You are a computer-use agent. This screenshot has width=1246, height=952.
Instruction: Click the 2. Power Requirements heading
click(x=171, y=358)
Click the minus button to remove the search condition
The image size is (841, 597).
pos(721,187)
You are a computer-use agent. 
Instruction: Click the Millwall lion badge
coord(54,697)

________________

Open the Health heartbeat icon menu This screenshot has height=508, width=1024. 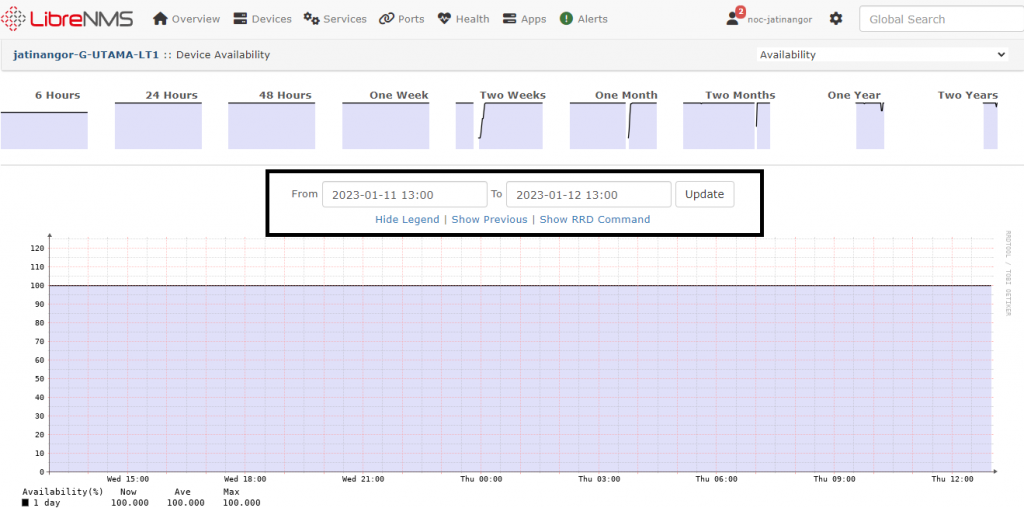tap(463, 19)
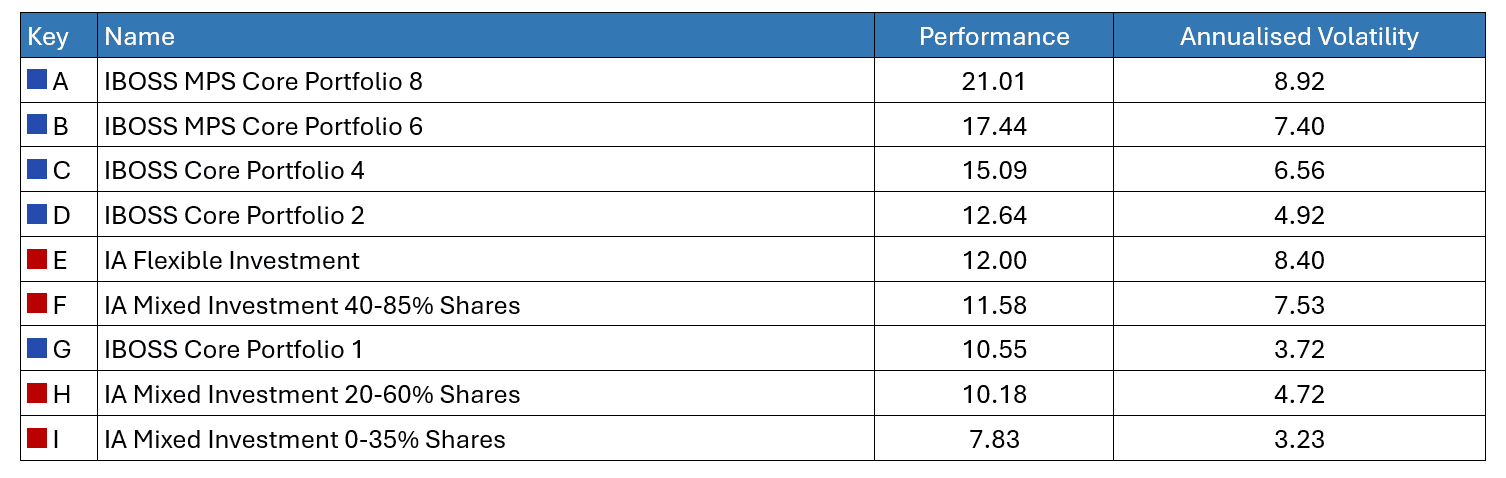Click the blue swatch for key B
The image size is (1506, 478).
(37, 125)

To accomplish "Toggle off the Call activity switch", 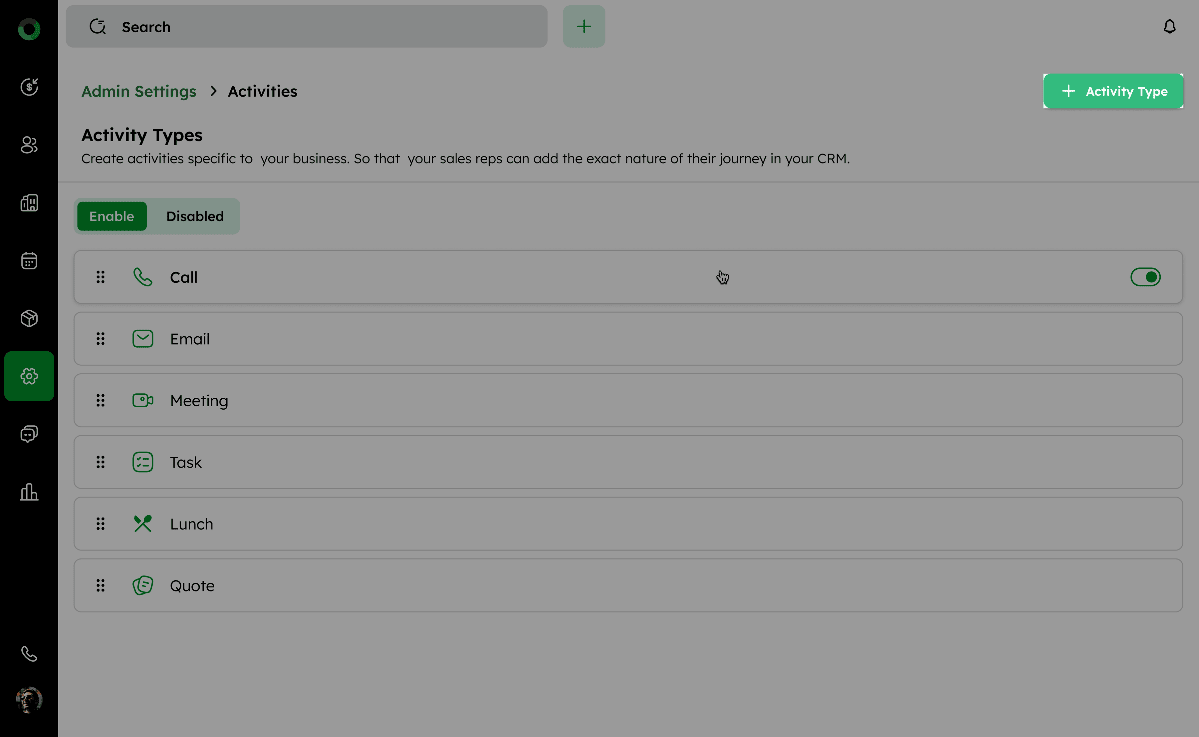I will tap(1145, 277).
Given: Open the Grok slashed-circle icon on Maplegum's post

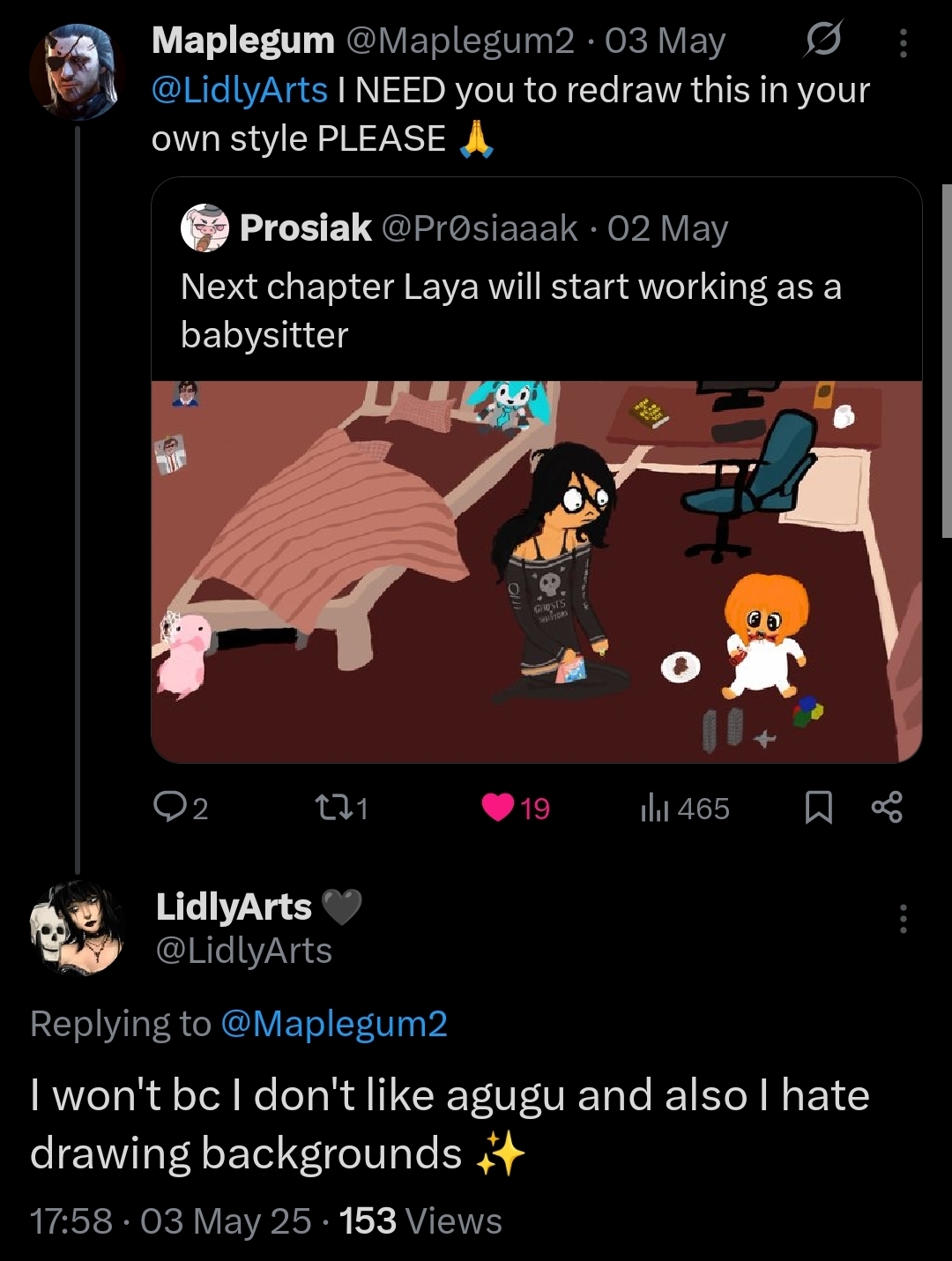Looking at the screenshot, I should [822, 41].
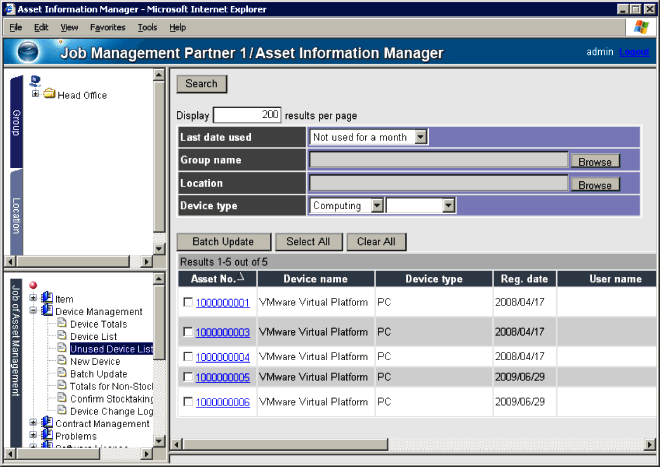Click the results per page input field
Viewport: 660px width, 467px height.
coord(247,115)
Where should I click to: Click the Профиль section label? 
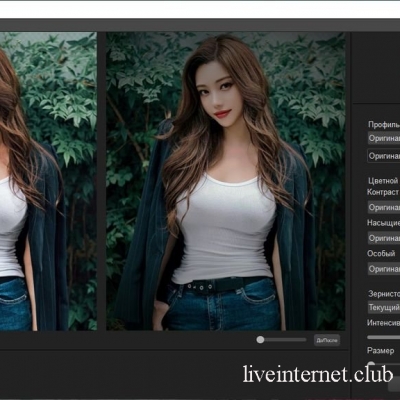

________________

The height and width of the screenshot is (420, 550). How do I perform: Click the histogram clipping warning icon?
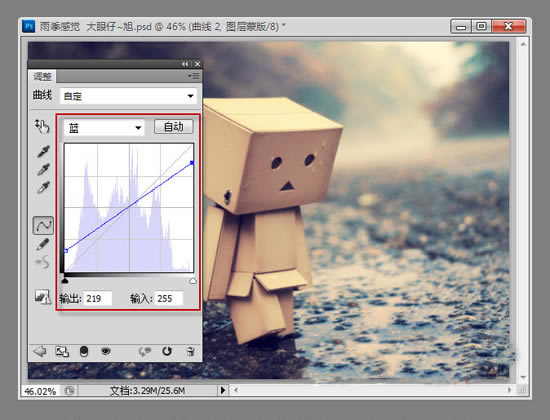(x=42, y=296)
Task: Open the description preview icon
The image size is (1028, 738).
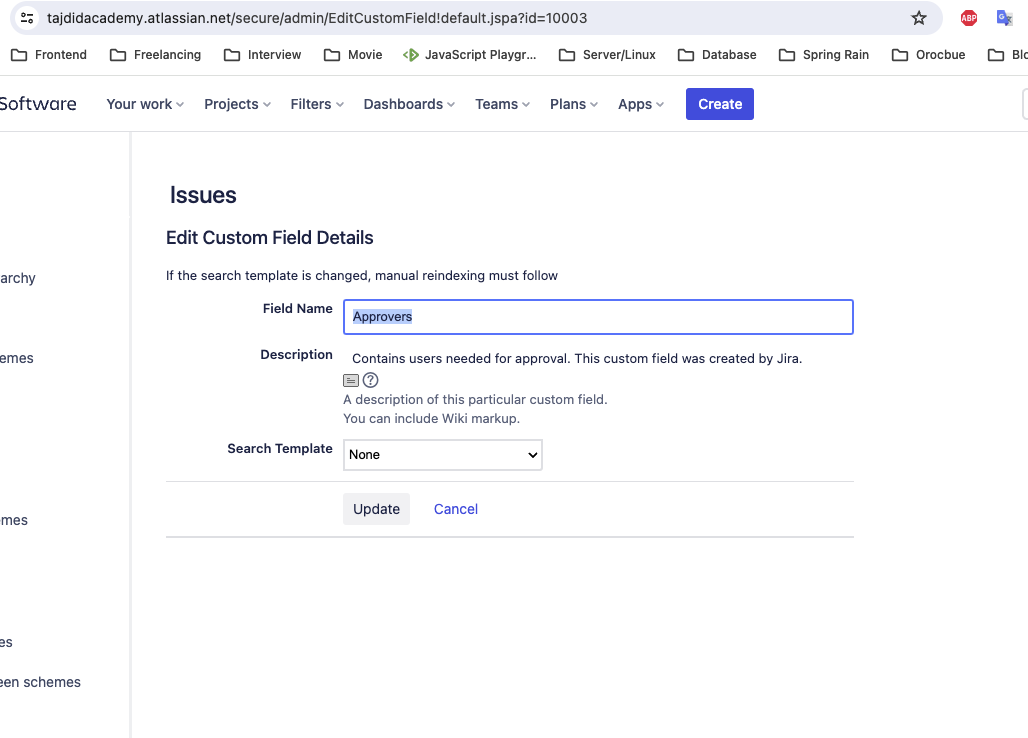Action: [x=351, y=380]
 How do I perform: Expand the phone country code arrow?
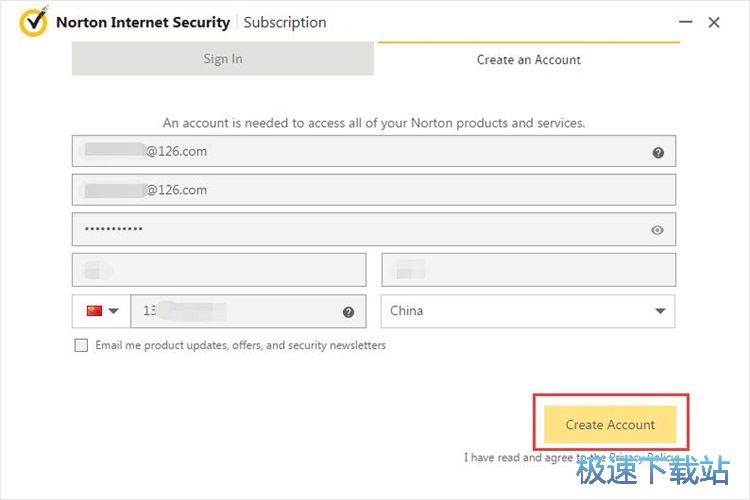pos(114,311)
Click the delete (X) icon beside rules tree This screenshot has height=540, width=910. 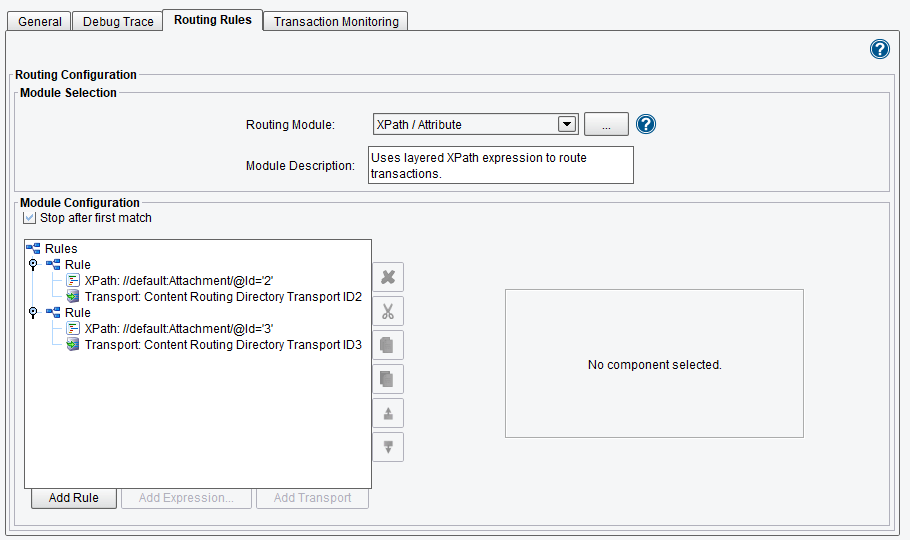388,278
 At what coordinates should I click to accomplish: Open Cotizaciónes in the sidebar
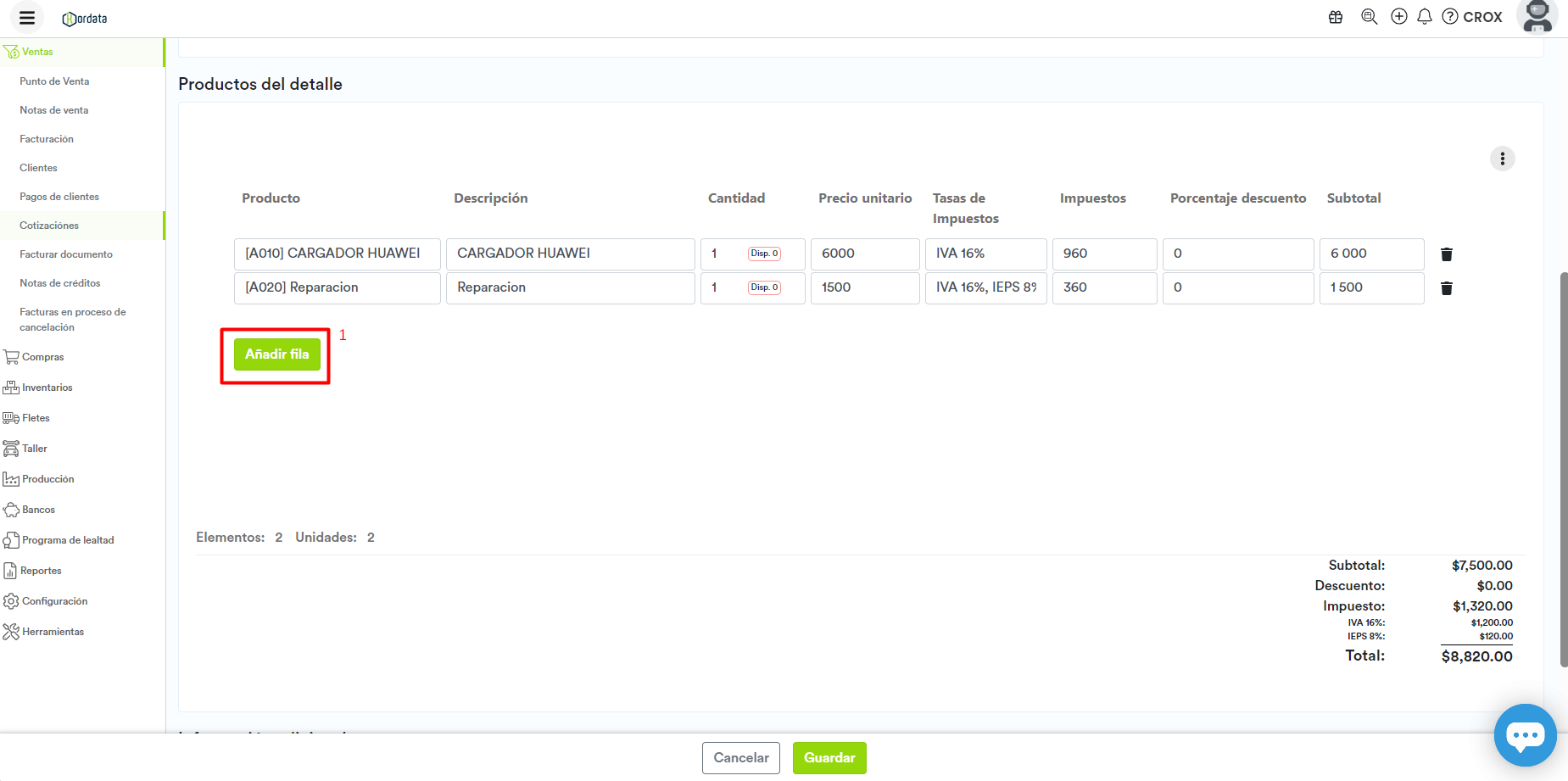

________________

» **EXERCISE DIRECTIONS**:
Repeat the lines exactly as they appear, starting at the line that contains "You are a computer-use agent. This" and ending at the line that contains "coord(54,697)".

» **THE RESULT**:
You are a computer-use agent. This screenshot has width=1246, height=952.
Instruction: Click the 2. Power Requirements heading
click(x=171, y=358)
Click the minus button to remove the search condition
The image size is (841, 597).
pos(721,187)
You are a computer-use agent. 
Instruction: Click the Millwall lion badge
coord(54,697)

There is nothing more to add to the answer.